Economical cuts of meat are also some of the most flavourful. Check out our list of inexpensive cuts and quick tips on how best to prepare them.
Pork: Shoulder and rib cuts yield enormous amounts of flavour and are perfect for braising. Hocks and shanks are also quite inexpensive and are great for stocks.
Veal: Shoulder cuts of veal are ideal for braising and stewing. Buy a veal shoulder and cut it yourself at home.
Lamb: Ground lamb is very cost effective and makes extremely juicy burgers. Cubed lamb is perfect braised in a stew.
Beef: For grilling, try flank or skirt steaks but be sure to marinade the cuts beforehand. Centre cut roasts can be sliced into steaks and are great for pan frying as are sirloin tip steaks.
Poultry: Poultry is most economical when divided into portions. The options for cooking legs, wings and breasts are endless. Use the bones, necks and backs for stocks.
Cooking Method How To’s
Braising: Brown meat and or vegetables in oil or butter in Dutch oven or large pot. Add enough liquid (stock, water, wine) to cover the mixture and simmer over low heat. Cooking times vary between cuts. For instance, chicken thighs need to simmer for approximately an hour but a veal shank for osso bucco can take up to 3 or 4 hours. Gauge doneness by checking the tenderness of the meat.

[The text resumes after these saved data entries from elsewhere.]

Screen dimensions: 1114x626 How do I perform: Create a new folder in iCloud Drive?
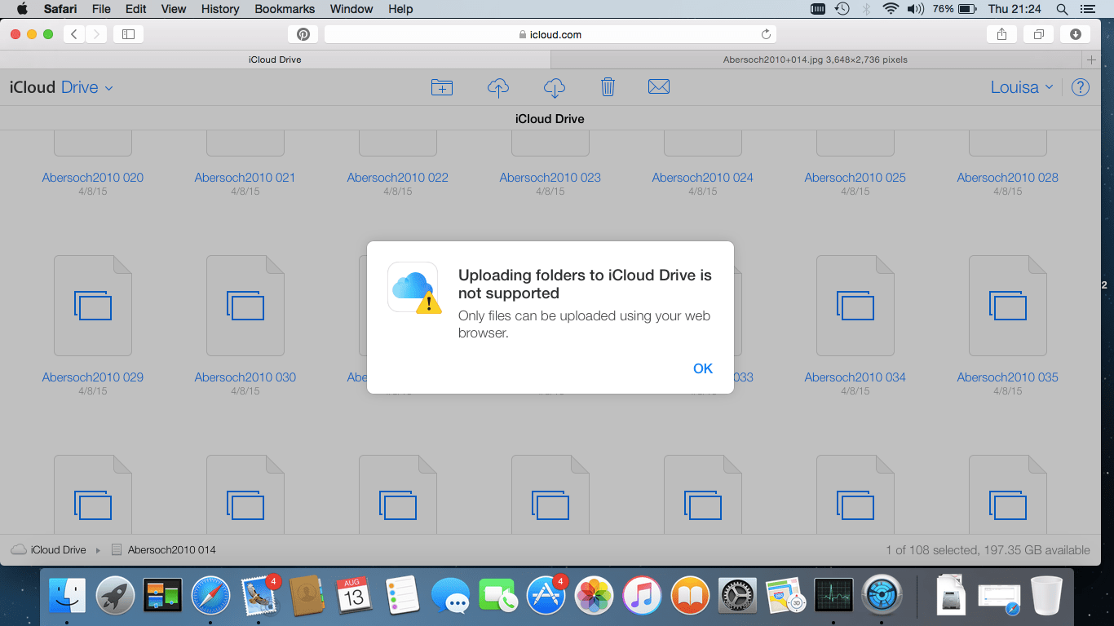[442, 87]
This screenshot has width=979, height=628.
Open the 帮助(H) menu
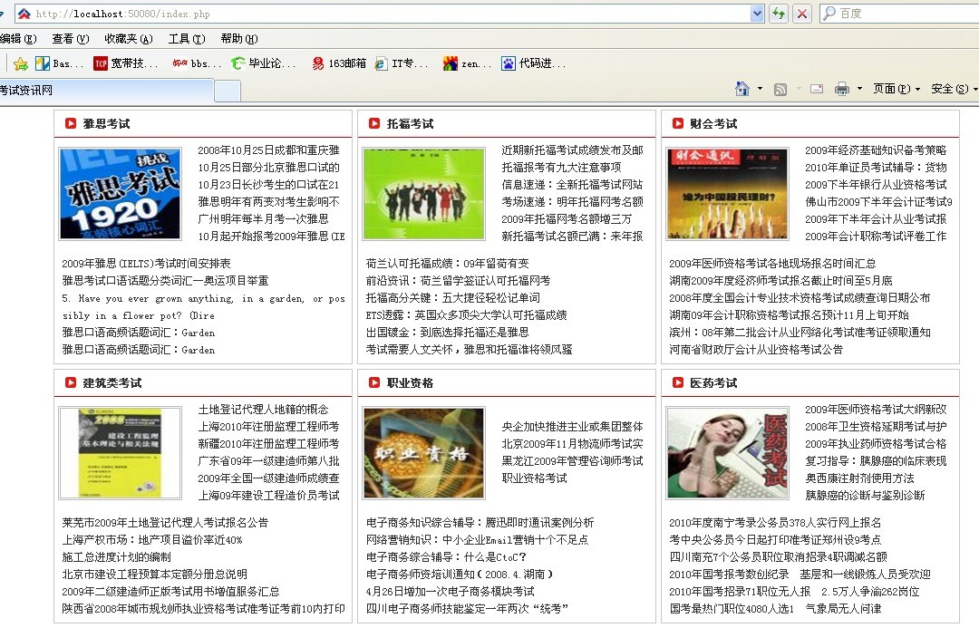238,39

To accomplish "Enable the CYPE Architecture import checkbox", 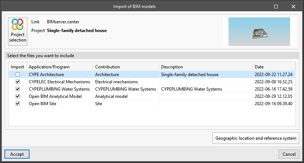I will tap(17, 75).

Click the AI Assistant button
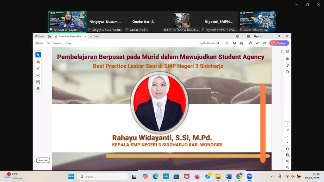[x=279, y=43]
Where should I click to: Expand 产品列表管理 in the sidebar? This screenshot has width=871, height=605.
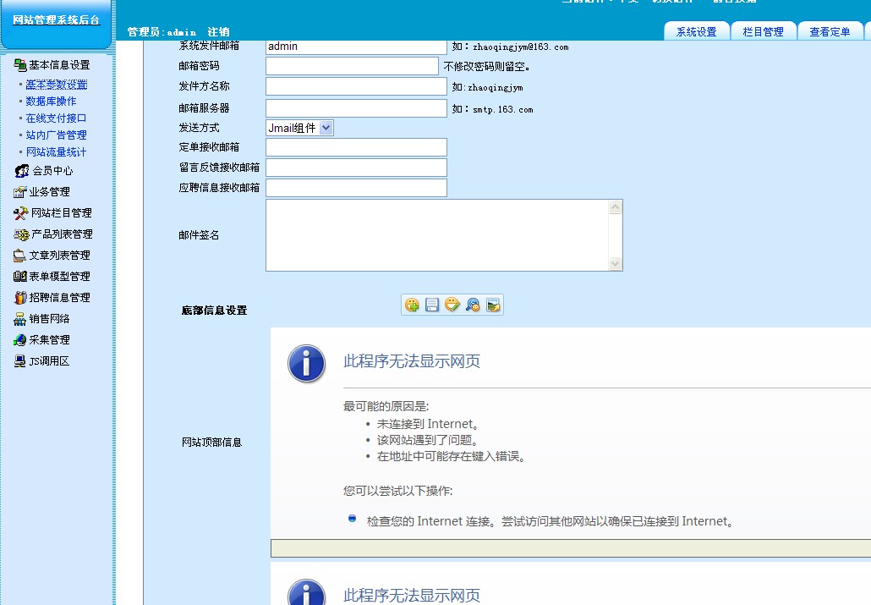(x=62, y=234)
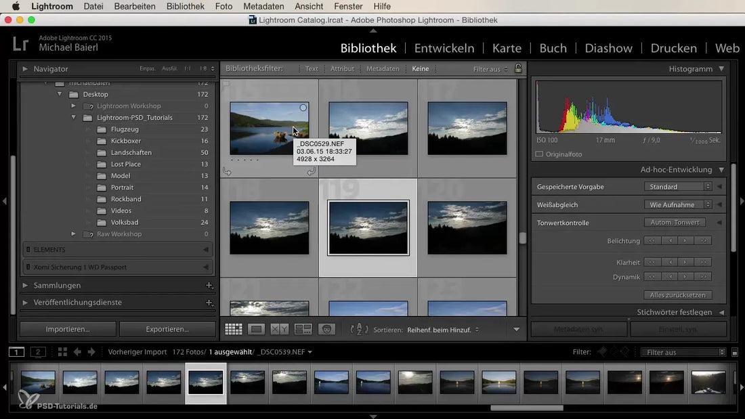
Task: Open the People view icon
Action: [326, 329]
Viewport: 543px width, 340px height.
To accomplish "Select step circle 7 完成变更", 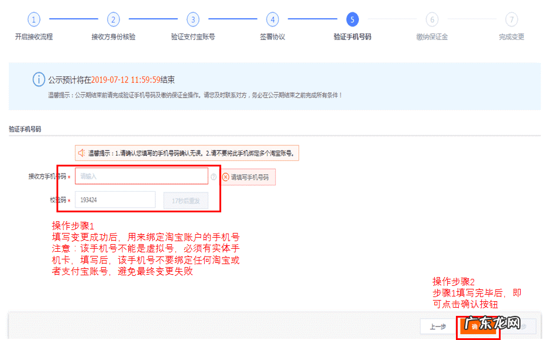I will (512, 19).
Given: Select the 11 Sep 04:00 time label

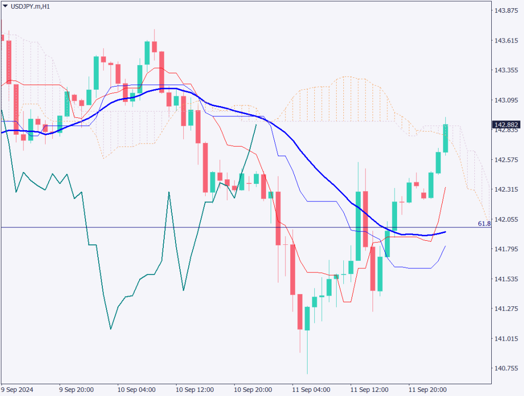Looking at the screenshot, I should (x=311, y=389).
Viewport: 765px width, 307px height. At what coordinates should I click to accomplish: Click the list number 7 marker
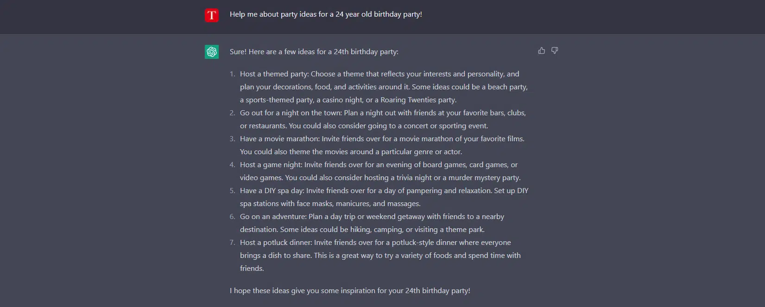(233, 243)
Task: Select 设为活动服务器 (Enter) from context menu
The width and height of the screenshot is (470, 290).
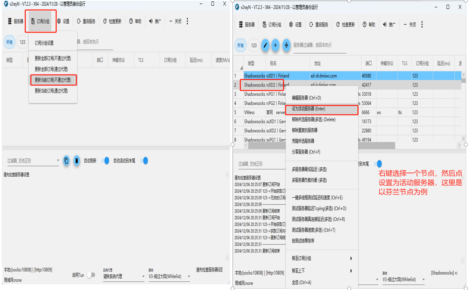Action: tap(321, 109)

Slow Cooking: Slow cooking requires combining a raw meat, poultry or vegetable with a cooking liquid such as water or stock and a selection of seasonings. Slow cookers have varying cooking temperatures and time settings but most recipes can be cooked for 6 to 8 hours on low setting. Some larger cuts of meat may require longer cooking times. A pork shoulder roast for pulled pork for instance can take 8 to 10 hours on a low setting.
Roasting: A method using dry heat from an oven or open flame. Large cuts of meat and whole poultry are best roasted for a number of hours at approximately 325°F (160°C). The exact time and cooking temperature will vary depending on the cut. Use a meat thermometer to ensure the meat reaches the advised temperature. The benefit of slow roasting is that the meat retains moisture and becomes tender and juicy. Allow meat to “rest” or sit in its pan after cooking for 10 minutes covered with tin foil to retain heat. Resting the meat allows the juices to settle rather than spilling out when first cut.
Pan Frying: Pan frying involves cooking meat or poultry in a small quantity of oil or other fat at a medium to high temperature. It is recommended to heat the fat before adding meat or poultry to the pan otherwise the meat will soak up the fat before cooking. Cook the meat to desired doneness. Rare or medium rare meat may take only a few minutes to cook whereas medium-well or well-done meat or poultry may take several minutes to finish cooking.